TEXT EXTRACT:
# Baozi (Filled steam buns)



## Damien (Mar 18, 2011)

When I lived in Japan this was a popular food that could be found in a steamy box near the register at any good "conbini" (Convenience store). These buns in Japan were filled with all sorts of fillings like Bean paste, Curried meats, vegetables or even pizza toppings. The Japanese names for them were azukemon, pizzamon, currymon, named depending on the filling inside. The chinese name for them are Baozi or Mantou. I'll be sharing a link to a recipe I found online and plan on making these on my next 3 days off. I think I'll use up some Gyoza filling I have in the freezer and maybe doing some ground chicken, garlic and green onion with some sort of a yakitori glaze mixed in. 

http://saltysavorysweet.blogspot.com/2008/05/mantou-and-bao-shfu.htm

If You guys try this in the next few days, let me know how it turned out for you. 

-Damien
(Hope posting a link to a blogs recipe isn't against the rules here)


----------



## Damien (Mar 18, 2011)

So it appears that linking to the recipe page is prohibited. Just go to Salty / Savory / Sweet and do a search in the blog for Baozi. It should come up as the first link on the page.

-Damien


----------



## Zhizara (Mar 18, 2011)

Damien said:


> So it appears that linking to the recipe page is prohibited. Just go to Salty / Savory / Sweet and do a search in the blog for Baozi. It should come up as the first link on the page.
> 
> -Damien



I thought it was okay to post links.  I just copy the http address into my post.


----------



## PrincessFiona60 (Mar 18, 2011)

Damien said:


> So it appears that linking to the recipe page is prohibited. Just go to Salty / Savory / Sweet and do a search in the blog for Baozi. It should come up as the first link on the page.
> 
> -Damien


 
Got it!  Looks like a simple recipe, should make some good buns on the weekends.  Thanks!


----------



## FrankZ (Mar 18, 2011)

INFORMATION SHOWN:
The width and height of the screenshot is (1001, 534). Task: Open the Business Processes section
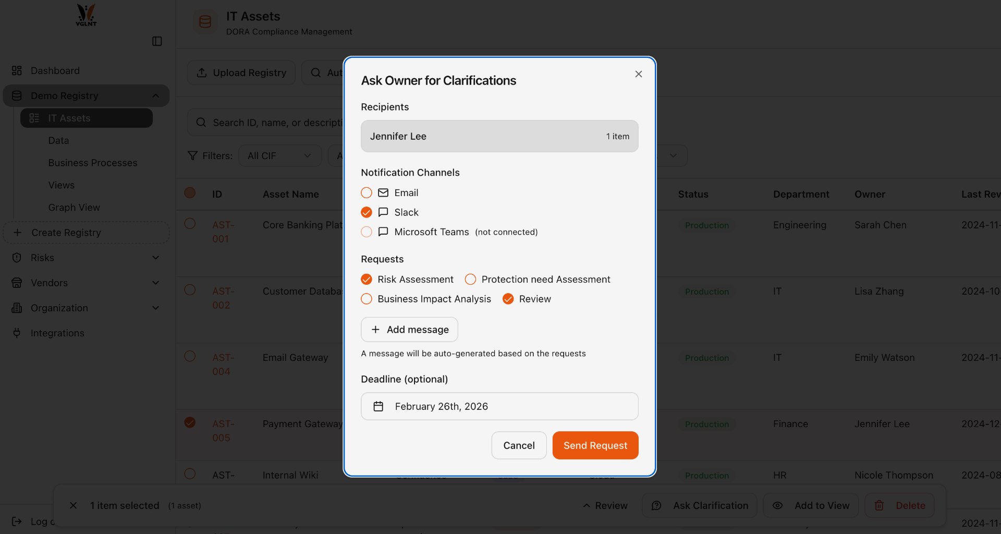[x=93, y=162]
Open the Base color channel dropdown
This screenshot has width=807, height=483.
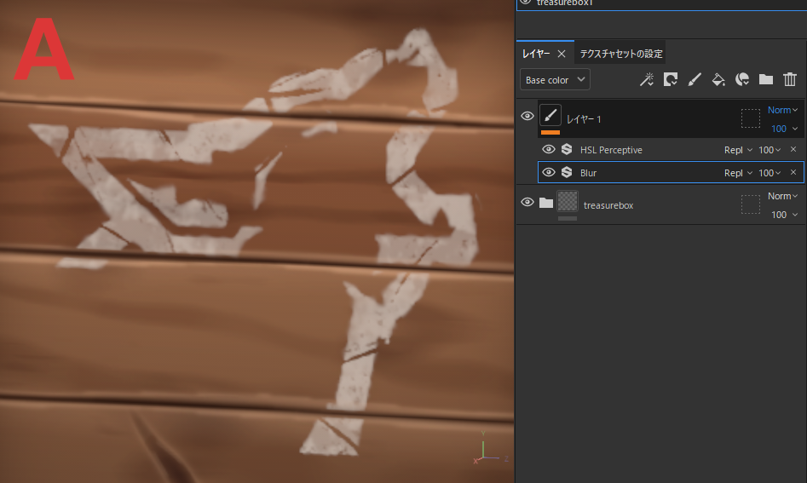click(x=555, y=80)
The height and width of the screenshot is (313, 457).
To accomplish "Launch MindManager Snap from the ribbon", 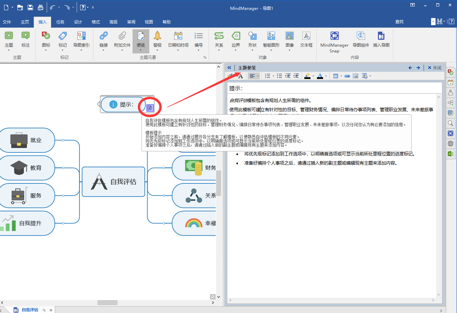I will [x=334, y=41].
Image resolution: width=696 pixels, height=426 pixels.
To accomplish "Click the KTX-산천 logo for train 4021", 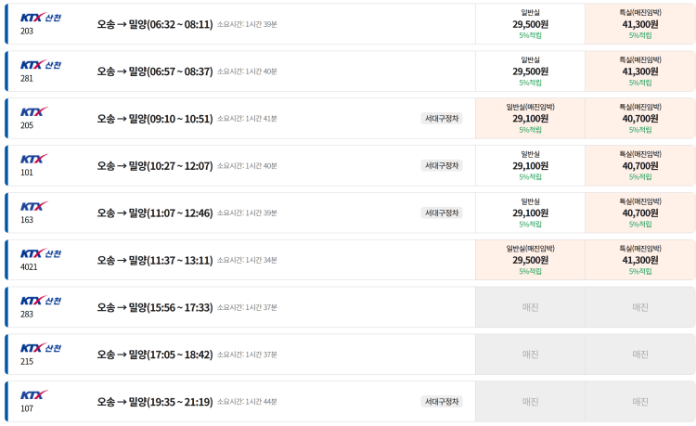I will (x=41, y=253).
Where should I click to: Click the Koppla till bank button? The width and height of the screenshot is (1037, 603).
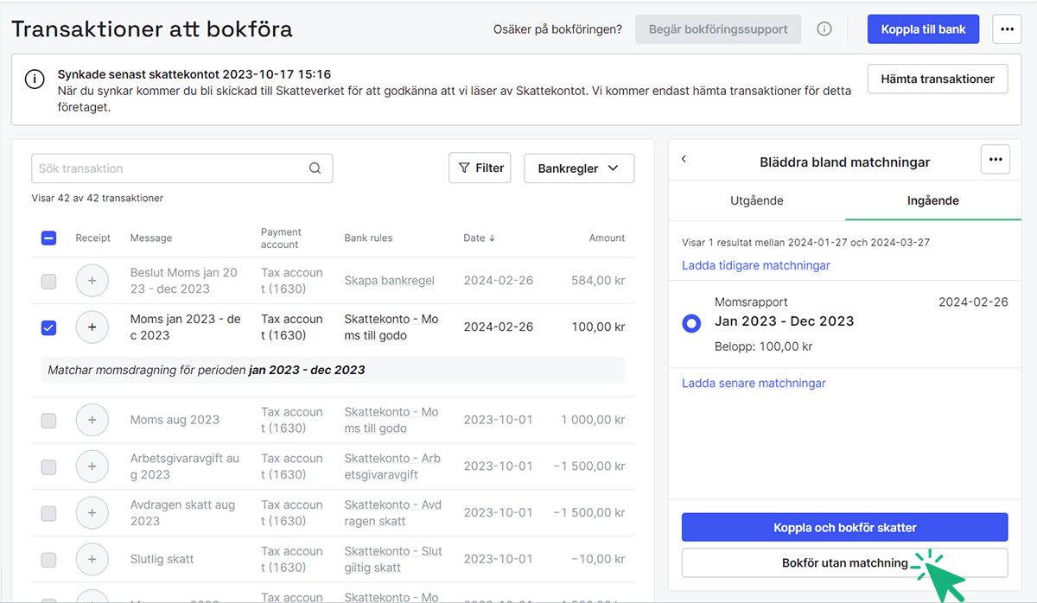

DIRECTIONS:
Please reproduce the part of the baozi thread that begins at the words "When I lived" and stops after "glaze mixed in.". The lines have nothing to do with the baozi thread.

THE ANSWER:
When I lived in Japan this was a popular food that could be found in a steamy box near the register at any good "conbini" (Convenience store). These buns in Japan were filled with all sorts of fillings like Bean paste, Curried meats, vegetables or even pizza toppings. The Japanese names for them were azukemon, pizzamon, currymon, named depending on the filling inside. The chinese name for them are Baozi or Mantou. I'll be sharing a link to a recipe I found online and plan on making these on my next 3 days off. I think I'll use up some Gyoza filling I have in the freezer and maybe doing some ground chicken, garlic and green onion with some sort of a yakitori glaze mixed in.